Novartis has revealed intriguing new findings from studies of its psoriasis drug Cosentyx suggesting that in some patients it may be possible to stop treatment without skin symptoms returning.
The new data provides the first evidence that Cosentyx (secukinumab) – an interleukin-17 inhibitor – could actually modify the course of psoriasis and free some patients from requiring chronic treatment.
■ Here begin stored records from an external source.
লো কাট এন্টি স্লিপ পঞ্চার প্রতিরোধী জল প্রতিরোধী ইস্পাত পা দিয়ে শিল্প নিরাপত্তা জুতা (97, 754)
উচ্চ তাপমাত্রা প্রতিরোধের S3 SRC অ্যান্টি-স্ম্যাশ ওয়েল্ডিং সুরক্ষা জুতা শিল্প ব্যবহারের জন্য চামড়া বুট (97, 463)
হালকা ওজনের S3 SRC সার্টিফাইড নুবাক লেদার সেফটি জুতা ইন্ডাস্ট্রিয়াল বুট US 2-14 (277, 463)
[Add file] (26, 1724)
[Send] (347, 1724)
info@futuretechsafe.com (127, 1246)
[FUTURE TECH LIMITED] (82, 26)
The results came from a trial of 120 patients who had been treated for one year with Cosentyx with a good clinical result, who then either continued treatment or took a break, only starting again if symptoms resumed.
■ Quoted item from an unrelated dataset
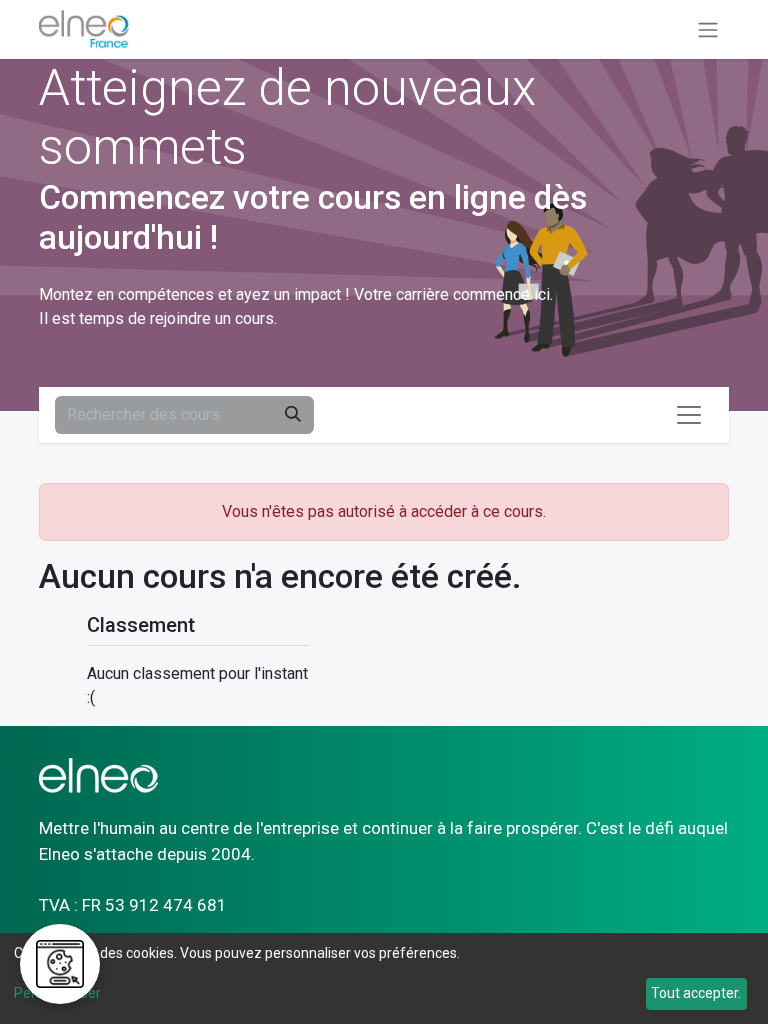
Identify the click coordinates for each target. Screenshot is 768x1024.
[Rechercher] (293, 415)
The investigators found that as expected, those on continuous treatment maintained a high level of response. Among the group that stopped, however, one in five patients remained symptom-free for a year, and 10% had no relapses within two years.
Digging into the data, it seems that patients who had psoriasis symptoms for longer before treatment started were less likely to go into remission, “suggesting that early intervention increases the chance of remaining relapse free”, according to Novartis.
“These results suggest that Cosentyx may go beyond simply treating symptoms and could actually modify the course of psoriasis and highlights the need for further investigation into early intervention,” said Vas Narasimhan, Novartis’ chief medical officer.
“Being able to change the course of disease is the ultimate goal of treatment,” he added. As a result, the drugmaker is carrying out another study in newly-diagnosed patients – called STEPIn – to “further understand the disease-modifying ability of Cosentyx in psoriasis”.
The data adds to the lustre surrounding Cosentyx, which became a blockbuster in its first full year on the market, making sales of $1.1bn in 2016, and according to Novartis, the drug is “key to the future growth prospects of the company” along with new heart failure therapy Entresto (sacubitril and valsartan) and its oncology assets.
If confirmed, the new finding could also help keep some clear air between Novartis’s drug and newer IL-17 inhibitor competitors, namely Eli Lilly’s Taltz (ixekizumab) which was approved in the US last March and Valeant’s Siliq (brodalumab) which got its first green light in February.